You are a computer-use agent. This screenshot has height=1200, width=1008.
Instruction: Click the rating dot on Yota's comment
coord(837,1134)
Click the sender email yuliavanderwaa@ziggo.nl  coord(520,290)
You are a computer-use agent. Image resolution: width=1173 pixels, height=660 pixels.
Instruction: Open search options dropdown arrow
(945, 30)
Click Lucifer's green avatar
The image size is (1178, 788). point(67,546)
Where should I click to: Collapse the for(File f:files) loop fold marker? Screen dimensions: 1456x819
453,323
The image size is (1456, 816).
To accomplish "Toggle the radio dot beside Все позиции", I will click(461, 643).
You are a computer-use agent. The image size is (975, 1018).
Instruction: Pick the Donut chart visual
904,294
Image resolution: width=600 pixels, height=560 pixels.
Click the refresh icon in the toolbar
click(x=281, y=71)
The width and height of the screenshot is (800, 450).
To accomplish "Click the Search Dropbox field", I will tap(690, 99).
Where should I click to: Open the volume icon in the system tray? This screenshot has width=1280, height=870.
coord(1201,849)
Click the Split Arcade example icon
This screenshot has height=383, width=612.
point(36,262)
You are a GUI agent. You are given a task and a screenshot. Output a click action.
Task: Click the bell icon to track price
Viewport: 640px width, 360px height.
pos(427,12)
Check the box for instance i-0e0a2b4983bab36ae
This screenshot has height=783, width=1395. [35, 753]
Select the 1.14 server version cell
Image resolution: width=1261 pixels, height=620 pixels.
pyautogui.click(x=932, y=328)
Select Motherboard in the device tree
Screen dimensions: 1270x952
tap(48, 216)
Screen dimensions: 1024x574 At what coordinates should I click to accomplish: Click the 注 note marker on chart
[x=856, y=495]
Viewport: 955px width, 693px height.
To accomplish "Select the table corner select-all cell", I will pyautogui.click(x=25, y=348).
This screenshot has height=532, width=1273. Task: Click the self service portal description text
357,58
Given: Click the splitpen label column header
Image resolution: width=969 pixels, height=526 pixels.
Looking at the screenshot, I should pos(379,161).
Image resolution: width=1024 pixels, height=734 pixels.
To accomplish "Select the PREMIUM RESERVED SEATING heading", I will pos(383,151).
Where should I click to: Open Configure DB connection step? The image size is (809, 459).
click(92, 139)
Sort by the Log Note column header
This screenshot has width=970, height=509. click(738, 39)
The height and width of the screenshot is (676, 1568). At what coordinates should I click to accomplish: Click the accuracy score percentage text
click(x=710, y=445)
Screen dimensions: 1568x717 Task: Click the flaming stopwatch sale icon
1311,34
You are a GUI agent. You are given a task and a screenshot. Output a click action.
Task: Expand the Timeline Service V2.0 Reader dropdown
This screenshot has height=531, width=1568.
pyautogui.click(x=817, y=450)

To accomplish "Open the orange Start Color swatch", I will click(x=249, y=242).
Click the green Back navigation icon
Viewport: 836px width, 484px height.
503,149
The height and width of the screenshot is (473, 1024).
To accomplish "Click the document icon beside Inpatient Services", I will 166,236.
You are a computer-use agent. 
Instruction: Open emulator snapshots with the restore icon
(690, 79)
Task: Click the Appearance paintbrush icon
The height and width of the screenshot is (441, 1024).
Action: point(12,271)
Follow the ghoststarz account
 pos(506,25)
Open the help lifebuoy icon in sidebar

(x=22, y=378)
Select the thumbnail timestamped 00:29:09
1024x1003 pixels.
-=-=-
» Written problem
In the listing, take the part that opens with the line containing "You are a computer-use agent. The" and closes with the line containing "click(x=281, y=71)", and change "refresh" to "reload". Return only those lines, otherwise untouched.

» Full output
You are a computer-use agent. The image size is (975, 1018).
Instruction: Pick the Donut chart visual
904,294
Image resolution: width=600 pixels, height=560 pixels.
Click the reload icon in the toolbar
click(x=281, y=71)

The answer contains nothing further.